About this exercise >>
Each entry below must appear in the output exactly as written.

————————

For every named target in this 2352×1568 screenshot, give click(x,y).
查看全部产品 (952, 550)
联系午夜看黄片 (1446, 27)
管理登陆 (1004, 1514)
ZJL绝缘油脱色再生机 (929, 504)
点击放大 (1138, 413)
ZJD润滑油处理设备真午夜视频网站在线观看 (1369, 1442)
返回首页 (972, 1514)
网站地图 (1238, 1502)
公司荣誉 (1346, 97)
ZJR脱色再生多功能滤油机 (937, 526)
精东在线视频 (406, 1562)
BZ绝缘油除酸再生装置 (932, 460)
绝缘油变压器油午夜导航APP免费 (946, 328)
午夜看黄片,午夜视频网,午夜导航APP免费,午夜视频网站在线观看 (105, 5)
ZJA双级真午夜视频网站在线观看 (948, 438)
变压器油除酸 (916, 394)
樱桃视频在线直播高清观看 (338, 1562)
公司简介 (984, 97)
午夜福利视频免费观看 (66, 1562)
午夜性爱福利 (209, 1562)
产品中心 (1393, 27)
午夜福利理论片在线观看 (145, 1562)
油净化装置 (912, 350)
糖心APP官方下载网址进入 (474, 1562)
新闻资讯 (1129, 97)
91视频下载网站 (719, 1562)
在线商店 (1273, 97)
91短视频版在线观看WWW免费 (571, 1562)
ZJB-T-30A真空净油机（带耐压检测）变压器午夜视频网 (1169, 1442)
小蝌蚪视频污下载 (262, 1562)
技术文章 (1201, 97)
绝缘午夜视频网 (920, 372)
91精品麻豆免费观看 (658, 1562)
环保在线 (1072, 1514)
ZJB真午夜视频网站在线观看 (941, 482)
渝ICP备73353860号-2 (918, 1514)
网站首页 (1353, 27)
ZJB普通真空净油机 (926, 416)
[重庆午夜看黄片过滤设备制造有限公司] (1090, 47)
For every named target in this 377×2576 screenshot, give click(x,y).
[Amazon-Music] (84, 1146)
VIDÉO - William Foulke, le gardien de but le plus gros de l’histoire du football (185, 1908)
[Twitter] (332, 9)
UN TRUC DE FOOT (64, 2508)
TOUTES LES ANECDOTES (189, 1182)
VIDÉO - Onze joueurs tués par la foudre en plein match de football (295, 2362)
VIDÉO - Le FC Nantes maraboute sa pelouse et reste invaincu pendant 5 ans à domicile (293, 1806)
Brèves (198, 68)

————————

Reply to the exercise >>
For every named target in this 2352×1568 screenshot, give click(x,y).
查看全部产品 (952, 550)
联系午夜看黄片 (1446, 27)
管理登陆 (1004, 1514)
ZJL绝缘油脱色再生机 (929, 504)
点击放大 (1138, 413)
ZJD润滑油处理设备真午夜视频网站在线观看 (1369, 1442)
返回首页 (972, 1514)
网站地图 (1238, 1502)
公司荣誉 (1346, 97)
ZJR脱色再生多功能滤油机 (937, 526)
精东在线视频 (406, 1562)
BZ绝缘油除酸再生装置 (932, 460)
绝缘油变压器油午夜导航APP免费 (946, 328)
午夜看黄片,午夜视频网,午夜导航APP免费,午夜视频网站在线观看 (105, 5)
ZJA双级真午夜视频网站在线观看 (948, 438)
变压器油除酸 (916, 394)
樱桃视频在线直播高清观看 (338, 1562)
公司简介 (984, 97)
午夜福利视频免费观看 (66, 1562)
午夜性爱福利 (209, 1562)
产品中心 (1393, 27)
午夜福利理论片在线观看 (145, 1562)
油净化装置 (912, 350)
糖心APP官方下载网址进入 (474, 1562)
新闻资讯 (1129, 97)
91视频下载网站 (719, 1562)
在线商店 (1273, 97)
91短视频版在线观看WWW免费 (571, 1562)
ZJB-T-30A真空净油机（带耐压检测）变压器午夜视频网 (1169, 1442)
小蝌蚪视频污下载 (262, 1562)
技术文章 (1201, 97)
绝缘午夜视频网 (920, 372)
91精品麻豆免费观看 (658, 1562)
环保在线 (1072, 1514)
ZJB真午夜视频网站在线观看 (941, 482)
渝ICP备73353860号-2 (918, 1514)
网站首页 (1353, 27)
ZJB普通真空净油机 (926, 416)
[重庆午夜看黄片过滤设备制造有限公司] (1090, 47)
For every named target in this 377×2576 screenshot, give click(x,y).
[Amazon-Music] (84, 1146)
VIDÉO - William Foulke, le gardien de but le plus gros de l’histoire du football (185, 1908)
[Twitter] (332, 9)
UN TRUC DE FOOT (64, 2508)
TOUTES LES ANECDOTES (189, 1182)
VIDÉO - Onze joueurs tués par la foudre en plein match de football (295, 2362)
VIDÉO - Le FC Nantes maraboute sa pelouse et reste invaincu pendant 5 ans à domicile (293, 1806)
Brèves (198, 68)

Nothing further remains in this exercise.